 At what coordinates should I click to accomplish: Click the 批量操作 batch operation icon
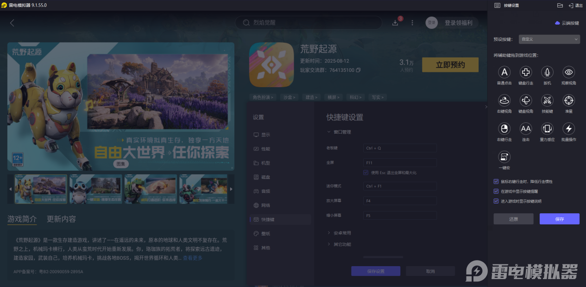(x=568, y=129)
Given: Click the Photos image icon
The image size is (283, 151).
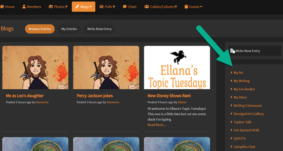Looking at the screenshot, I should 51,7.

**Goal:** Copy the rows above word for word, leaving out the pictures.

**Full solution:**
 At what coordinates should I click to accomplish: Click the 批量操作 batch operation icon
(x=568, y=129)
Given: Click the Photos image icon
The image size is (283, 151).
Looking at the screenshot, I should 51,7.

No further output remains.